Is it Time for San Rafael Council Districts?
August 28, 2012 5 Comments
The recent San Rafael City Council vote on the Civic Center Station Area Plan went the way I would have liked, but given the objections of neighbors I’m surprised the vote was unanimous. Neighborhood objections such as this need a debate to ensure all voices really are heard, but the current system doesn’t serve that need. Perhaps it’s time for San Rafael to consider a district-based council.
Every town council, city council, and board in Marin, barring the Board of Supervisors itself, is elected at-large. While such a system makes sense for small towns, larger cities like San Rafael have distinct neighborhoods with distinct goals, opinions, cultures and needs. Gerstle Park has concerns about noise from Albert Field, the Canal worries about street lighting, downtown is concerned about crime and historic preservation, and North San Rafael is concerned about development.
Each of these areas needs a champion for their cause, and the best way to do that is through city council districts.

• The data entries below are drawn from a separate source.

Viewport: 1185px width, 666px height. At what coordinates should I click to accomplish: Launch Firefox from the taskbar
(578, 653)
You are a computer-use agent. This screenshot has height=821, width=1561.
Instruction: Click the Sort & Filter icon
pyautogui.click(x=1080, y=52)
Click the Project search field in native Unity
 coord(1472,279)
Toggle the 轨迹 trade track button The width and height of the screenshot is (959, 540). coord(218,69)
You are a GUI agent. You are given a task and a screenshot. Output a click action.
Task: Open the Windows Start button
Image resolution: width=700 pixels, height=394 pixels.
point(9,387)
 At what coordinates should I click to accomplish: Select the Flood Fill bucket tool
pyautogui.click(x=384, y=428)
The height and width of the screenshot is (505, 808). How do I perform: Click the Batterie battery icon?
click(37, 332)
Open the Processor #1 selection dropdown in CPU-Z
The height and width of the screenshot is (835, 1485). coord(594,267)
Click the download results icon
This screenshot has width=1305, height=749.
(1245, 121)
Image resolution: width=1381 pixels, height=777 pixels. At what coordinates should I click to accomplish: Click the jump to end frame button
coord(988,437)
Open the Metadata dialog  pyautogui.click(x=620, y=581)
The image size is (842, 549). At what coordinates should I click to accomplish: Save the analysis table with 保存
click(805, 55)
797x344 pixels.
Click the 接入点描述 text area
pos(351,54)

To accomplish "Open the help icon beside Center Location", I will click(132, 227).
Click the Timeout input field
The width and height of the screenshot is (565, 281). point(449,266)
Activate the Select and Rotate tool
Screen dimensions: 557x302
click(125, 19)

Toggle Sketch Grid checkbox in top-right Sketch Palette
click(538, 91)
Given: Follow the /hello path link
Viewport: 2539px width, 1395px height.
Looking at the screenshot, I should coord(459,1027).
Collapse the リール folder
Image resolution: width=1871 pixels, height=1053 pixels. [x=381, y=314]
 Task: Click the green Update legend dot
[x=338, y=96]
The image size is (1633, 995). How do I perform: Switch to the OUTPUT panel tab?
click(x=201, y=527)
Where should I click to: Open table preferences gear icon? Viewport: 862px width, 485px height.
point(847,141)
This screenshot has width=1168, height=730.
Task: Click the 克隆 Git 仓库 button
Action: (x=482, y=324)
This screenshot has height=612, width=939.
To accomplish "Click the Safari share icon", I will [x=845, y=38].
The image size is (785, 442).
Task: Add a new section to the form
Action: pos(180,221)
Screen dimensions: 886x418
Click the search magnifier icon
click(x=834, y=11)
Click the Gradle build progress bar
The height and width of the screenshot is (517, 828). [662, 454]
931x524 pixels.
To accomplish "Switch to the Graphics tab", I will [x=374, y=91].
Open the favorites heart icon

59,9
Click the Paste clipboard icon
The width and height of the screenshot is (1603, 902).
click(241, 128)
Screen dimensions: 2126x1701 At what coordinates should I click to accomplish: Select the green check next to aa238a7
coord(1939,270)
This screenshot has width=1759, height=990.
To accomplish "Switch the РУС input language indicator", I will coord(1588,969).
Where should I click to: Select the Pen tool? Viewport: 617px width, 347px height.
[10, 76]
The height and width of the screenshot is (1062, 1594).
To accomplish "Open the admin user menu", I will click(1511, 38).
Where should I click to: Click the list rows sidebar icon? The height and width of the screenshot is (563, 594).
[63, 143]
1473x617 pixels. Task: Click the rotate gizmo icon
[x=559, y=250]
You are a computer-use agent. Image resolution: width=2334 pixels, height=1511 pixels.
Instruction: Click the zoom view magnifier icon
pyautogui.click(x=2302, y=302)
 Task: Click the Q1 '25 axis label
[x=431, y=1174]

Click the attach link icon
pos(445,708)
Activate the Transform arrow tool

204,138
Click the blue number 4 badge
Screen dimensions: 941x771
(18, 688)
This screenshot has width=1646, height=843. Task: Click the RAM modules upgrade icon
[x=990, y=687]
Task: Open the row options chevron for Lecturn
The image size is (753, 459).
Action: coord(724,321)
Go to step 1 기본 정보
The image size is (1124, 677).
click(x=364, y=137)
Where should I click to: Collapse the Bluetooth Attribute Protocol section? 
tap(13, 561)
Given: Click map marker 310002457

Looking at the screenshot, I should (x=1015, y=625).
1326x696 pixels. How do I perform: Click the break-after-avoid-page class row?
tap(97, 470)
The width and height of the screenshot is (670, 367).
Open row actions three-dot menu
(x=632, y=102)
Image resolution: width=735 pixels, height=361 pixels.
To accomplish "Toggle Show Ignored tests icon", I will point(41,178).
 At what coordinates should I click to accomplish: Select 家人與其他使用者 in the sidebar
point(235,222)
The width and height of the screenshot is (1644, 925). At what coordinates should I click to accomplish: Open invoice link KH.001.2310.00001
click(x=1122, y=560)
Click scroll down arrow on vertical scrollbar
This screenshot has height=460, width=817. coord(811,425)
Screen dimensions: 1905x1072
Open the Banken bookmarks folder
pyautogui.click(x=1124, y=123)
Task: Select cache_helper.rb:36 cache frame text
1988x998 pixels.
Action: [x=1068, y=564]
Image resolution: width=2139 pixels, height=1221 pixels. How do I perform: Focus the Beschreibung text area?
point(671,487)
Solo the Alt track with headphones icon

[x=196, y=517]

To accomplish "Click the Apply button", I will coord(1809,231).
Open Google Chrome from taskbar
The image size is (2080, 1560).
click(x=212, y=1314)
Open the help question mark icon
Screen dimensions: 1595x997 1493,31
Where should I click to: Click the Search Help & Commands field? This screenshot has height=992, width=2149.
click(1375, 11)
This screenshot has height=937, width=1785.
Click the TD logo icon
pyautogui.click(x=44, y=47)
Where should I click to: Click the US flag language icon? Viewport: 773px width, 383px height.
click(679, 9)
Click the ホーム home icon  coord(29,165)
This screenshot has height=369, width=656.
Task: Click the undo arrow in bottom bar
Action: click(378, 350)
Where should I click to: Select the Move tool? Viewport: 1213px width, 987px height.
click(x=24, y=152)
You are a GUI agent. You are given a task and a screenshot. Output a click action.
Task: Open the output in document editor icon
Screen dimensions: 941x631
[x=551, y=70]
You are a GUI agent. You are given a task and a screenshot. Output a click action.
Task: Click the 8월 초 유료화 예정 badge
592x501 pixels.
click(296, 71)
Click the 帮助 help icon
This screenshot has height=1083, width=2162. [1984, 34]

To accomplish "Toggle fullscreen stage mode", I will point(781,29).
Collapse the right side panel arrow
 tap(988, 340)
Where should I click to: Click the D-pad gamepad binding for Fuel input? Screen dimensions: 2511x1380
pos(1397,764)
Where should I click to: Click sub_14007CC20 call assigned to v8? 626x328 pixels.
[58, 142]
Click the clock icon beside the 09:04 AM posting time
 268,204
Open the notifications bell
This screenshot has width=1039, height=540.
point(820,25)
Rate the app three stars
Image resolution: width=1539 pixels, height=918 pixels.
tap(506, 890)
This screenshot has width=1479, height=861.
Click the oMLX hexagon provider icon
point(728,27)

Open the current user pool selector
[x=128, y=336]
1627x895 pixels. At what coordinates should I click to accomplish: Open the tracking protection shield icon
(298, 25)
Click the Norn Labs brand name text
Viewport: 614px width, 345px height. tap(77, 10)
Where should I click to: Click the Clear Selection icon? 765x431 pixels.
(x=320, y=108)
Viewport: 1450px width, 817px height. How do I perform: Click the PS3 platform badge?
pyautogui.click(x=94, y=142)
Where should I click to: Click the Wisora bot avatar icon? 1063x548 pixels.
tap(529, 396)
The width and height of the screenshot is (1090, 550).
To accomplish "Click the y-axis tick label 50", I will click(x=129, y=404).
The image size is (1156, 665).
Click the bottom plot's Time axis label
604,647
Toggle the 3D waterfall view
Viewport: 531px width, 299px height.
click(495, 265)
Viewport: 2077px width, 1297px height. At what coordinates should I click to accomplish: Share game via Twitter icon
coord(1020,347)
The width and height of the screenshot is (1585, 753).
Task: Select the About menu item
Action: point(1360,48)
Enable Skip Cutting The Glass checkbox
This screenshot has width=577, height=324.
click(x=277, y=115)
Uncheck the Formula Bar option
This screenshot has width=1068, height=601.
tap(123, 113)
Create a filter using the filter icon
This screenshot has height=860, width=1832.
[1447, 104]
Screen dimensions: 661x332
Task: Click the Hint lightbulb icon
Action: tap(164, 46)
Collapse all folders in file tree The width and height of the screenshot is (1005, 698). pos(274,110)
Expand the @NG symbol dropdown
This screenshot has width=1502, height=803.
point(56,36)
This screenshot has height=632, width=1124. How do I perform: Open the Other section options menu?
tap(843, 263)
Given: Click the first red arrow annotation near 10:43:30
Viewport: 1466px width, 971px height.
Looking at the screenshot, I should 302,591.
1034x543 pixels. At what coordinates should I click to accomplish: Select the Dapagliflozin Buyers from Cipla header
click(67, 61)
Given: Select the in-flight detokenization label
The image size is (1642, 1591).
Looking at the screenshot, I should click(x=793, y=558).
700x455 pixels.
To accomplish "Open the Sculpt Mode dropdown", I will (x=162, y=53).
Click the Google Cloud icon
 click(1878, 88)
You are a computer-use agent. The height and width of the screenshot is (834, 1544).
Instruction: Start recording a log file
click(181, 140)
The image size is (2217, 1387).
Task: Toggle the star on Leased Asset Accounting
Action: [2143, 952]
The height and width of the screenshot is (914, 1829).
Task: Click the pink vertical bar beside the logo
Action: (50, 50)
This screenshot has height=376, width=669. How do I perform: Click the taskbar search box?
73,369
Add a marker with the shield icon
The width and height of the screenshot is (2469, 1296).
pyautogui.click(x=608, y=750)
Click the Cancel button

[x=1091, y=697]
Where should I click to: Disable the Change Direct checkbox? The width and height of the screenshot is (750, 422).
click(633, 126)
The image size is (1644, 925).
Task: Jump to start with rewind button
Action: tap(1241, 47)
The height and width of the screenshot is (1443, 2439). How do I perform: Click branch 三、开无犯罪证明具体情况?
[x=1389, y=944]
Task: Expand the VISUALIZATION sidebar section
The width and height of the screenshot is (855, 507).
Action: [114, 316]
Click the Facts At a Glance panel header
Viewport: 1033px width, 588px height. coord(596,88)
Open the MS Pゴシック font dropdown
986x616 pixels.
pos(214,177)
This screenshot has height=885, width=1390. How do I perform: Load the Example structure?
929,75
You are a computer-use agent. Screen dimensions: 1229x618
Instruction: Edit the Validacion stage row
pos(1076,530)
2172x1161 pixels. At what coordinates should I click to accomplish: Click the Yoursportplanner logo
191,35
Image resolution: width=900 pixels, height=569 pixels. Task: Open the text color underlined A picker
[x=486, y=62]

Santa Rosa is considering just that. Advocates cite long-standing geographic and ethnic inequities in the seven-member council. For example, Santa Rosa is 30% Latino but has
an all-white council only one Latino member. All members hail from the eastern half of the city, five from the northeast. This arrangement has persisted for at least 20 years. The Latino member, Mayor Ernesto Olivares, was only elected in 2008, and the geographic arrangement has persisted for at least 20 years.
In San Rafael, the situation is similar. Downtown and the Canal have no representation on the council. East San Rafael went 20 years before a councilmember from that area, Peacock Gap’s Andrew McCullough, was elected. I don’t know if the Canal has ever had a home-grown councilmember. In a city where close to a third of the population is minority, McCullough is the only minority councilmember, being of Filipino-American descent.
More importantly, tying members to districts brings attention and resources to those needs that may otherwise be overlooked and allows neighborhoods to hold their representatives accountable. Richard Hall, a new commenter on TGM and strong opponent of the Civic Center SAP, might viably challenge a North San Rafael councilmember if he were able to campaign in just his neighborhood. The SAP could be a wedge issue for them.
But the two North San Rafael councilmembers, Damon Connolly of Mont Marin (the neighborhood between Northgate and Marinwood) and Gary Phillips of Terra Linda, are elected at-large. In the large pond of San Rafael, Hall likely wouldn’t be able to use the SAP as a wedge issue or to use Connolly and Phillips’ votes against them. Instead, the issue is likely to never get a fair shake in an election where his neighbors could actually say whether they support the plan or not.
Opponents of Santa Rosa’s district proposal argue the result will be a balkanized, divided city. Geographic rivalries would flare up and councilmembers would only look out for their own district’s needs at the expense of the city as a whole. Electing members at large, they argue, promotes consensus and comity between residents and neighborhoods.
Yet the history of divided, unruly councils is long in Marin. For years, the Fairfax Town Council was a truly contentious body but has recently returned to civility. Just this year, Sausalito’s council literally came to blows in the hand-slap heard ‘round the county. All the while, the district-based Board of Supervisors was a picture of calm and unity. It’s not districts that divide a city council, it’s rivalries and scant leadership.
Still, if San Rafael does pursue districts, it could keep its unique at-large mayoral seat, ensuring at least one member of the Council will represent the city as a whole.
As San Rafael continues to grow, the needs and cultures of its various neighborhoods will deepen and diversify. Ensuring adequate representation on the council and fair consideration of issues during elections is vital to the legitimacy of city governance and the health of city debate. It’s time to consider something new.